DESCRIPTION OF THE TASK ▸
Reproduce each of the following records verbatim.
──────── SUPPLIED DATA ────────
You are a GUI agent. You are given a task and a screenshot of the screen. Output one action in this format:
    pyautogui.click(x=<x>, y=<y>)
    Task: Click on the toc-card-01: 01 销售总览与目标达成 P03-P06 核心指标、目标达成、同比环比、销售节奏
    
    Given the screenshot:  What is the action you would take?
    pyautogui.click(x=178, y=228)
────────
OUTPUT FOR THIS TASK ▸
You are a GUI agent. You are given a task and a screenshot of the screen. Output one action in this format:
    pyautogui.click(x=<x>, y=<y>)
    Task: Click on the toc-card-01: 01 销售总览与目标达成 P03-P06 核心指标、目标达成、同比环比、销售节奏
    
    Given the screenshot:  What is the action you would take?
    pyautogui.click(x=178, y=228)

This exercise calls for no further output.